(EXTRACTED MATERIAL begins)

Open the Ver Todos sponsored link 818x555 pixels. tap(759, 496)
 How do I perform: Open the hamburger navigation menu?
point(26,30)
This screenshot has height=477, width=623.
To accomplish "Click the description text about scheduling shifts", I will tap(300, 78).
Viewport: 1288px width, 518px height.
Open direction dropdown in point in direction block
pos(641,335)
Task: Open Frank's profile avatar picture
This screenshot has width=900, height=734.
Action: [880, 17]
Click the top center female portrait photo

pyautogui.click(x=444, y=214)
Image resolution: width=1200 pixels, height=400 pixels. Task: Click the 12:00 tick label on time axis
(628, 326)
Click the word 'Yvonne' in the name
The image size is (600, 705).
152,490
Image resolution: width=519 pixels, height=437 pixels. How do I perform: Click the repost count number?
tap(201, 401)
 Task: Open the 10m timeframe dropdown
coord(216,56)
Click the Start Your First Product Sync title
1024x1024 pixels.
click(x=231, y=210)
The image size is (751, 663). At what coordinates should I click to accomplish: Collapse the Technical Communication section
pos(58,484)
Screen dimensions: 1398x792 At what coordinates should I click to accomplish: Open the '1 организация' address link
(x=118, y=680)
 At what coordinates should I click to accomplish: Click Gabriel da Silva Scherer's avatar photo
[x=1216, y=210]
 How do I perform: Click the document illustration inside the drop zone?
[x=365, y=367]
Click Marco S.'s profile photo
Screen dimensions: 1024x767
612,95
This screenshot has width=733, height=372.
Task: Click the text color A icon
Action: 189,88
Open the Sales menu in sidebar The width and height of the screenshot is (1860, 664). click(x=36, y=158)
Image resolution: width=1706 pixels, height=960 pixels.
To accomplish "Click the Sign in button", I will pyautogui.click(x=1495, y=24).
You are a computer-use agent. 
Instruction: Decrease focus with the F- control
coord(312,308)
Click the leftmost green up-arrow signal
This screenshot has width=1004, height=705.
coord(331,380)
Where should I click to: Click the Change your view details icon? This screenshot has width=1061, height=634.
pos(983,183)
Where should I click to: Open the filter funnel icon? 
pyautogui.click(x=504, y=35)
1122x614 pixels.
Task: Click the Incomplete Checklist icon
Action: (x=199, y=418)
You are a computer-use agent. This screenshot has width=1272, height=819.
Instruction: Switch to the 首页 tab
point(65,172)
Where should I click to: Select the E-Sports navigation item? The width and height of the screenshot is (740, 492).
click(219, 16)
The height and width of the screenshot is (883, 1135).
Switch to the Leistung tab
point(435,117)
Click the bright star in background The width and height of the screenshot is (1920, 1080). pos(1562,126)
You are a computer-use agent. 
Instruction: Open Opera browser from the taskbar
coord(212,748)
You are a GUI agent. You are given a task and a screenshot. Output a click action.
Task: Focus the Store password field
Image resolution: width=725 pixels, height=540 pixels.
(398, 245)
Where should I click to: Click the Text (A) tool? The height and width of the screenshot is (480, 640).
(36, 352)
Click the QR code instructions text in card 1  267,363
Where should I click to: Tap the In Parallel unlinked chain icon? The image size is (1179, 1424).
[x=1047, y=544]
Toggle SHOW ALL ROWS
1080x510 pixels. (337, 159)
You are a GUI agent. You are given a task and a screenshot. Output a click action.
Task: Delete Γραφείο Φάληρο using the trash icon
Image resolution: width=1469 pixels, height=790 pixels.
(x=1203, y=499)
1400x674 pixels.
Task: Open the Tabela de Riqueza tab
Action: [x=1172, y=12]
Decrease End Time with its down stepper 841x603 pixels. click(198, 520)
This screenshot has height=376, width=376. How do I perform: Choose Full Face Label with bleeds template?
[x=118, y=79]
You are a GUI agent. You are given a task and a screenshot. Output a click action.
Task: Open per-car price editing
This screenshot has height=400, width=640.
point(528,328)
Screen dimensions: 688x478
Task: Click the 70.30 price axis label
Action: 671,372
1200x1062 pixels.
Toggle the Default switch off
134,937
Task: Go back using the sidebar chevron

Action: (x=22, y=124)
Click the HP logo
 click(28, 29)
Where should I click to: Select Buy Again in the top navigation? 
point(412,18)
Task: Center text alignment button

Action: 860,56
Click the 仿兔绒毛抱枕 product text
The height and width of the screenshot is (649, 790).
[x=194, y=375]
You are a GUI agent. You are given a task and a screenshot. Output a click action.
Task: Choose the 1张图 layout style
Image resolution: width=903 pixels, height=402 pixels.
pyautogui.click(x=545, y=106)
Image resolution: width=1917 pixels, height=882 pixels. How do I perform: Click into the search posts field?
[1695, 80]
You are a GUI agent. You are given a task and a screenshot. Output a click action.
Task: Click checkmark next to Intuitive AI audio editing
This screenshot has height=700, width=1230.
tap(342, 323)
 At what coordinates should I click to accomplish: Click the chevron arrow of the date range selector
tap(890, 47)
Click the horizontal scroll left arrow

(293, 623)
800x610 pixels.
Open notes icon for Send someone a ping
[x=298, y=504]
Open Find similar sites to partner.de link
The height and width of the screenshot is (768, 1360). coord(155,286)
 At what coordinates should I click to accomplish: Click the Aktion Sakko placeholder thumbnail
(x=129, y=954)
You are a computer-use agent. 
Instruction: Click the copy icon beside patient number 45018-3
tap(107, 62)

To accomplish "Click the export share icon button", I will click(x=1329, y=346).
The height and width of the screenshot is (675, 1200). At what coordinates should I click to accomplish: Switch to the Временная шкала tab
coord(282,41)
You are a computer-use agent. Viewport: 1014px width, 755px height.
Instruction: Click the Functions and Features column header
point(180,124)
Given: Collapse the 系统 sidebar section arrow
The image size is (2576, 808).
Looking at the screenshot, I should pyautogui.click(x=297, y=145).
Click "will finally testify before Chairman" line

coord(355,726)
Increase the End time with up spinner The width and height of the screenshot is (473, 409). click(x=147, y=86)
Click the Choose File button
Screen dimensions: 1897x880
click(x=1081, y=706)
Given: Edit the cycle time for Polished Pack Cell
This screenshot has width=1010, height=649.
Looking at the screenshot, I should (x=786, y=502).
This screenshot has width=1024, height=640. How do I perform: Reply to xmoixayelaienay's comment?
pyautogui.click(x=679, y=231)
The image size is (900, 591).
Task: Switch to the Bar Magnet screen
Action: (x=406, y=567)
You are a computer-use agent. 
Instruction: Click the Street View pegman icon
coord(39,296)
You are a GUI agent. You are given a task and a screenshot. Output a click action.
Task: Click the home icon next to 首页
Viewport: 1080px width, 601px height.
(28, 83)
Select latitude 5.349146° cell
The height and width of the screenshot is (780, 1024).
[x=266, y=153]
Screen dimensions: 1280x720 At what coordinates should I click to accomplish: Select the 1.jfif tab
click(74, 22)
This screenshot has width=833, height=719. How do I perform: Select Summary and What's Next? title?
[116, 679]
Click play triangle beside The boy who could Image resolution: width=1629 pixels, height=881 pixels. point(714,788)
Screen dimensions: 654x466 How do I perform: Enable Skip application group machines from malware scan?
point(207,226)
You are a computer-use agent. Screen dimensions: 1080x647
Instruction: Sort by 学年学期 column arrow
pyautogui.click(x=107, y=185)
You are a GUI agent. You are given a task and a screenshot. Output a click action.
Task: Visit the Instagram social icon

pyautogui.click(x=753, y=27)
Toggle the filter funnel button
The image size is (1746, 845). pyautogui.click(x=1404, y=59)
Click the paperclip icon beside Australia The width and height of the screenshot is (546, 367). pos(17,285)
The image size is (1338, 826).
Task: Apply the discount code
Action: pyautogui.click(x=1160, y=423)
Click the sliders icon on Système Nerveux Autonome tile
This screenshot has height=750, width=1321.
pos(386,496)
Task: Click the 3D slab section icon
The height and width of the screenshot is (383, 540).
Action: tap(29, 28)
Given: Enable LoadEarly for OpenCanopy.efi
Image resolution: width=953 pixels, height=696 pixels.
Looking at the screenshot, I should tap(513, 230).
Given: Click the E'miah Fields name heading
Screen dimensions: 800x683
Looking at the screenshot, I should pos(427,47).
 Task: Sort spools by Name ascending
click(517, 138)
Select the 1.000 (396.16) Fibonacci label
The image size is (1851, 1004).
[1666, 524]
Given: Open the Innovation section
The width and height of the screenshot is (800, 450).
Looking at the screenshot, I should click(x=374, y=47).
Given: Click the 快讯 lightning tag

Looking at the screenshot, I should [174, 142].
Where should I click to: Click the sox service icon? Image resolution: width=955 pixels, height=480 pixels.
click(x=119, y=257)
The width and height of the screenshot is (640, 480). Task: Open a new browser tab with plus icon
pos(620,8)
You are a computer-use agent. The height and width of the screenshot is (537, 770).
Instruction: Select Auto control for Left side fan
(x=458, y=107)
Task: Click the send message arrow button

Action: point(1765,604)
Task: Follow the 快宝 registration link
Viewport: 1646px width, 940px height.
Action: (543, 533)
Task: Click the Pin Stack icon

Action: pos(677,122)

(EXTRACTED MATERIAL ends)

- [TASK DIRECTIONS]
Among the records above, a stretch begins at the line containing "How do I perform: Open" and ends at the line containing "Task: Open Frank's profile avatar picture". Restate that stretch word for word, and nothing else.

- [ANSWER TO THIS TASK]
 How do I perform: Open the hamburger navigation menu?
point(26,30)
This screenshot has height=477, width=623.
To accomplish "Click the description text about scheduling shifts", I will tap(300, 78).
Viewport: 1288px width, 518px height.
Open direction dropdown in point in direction block
pos(641,335)
Task: Open Frank's profile avatar picture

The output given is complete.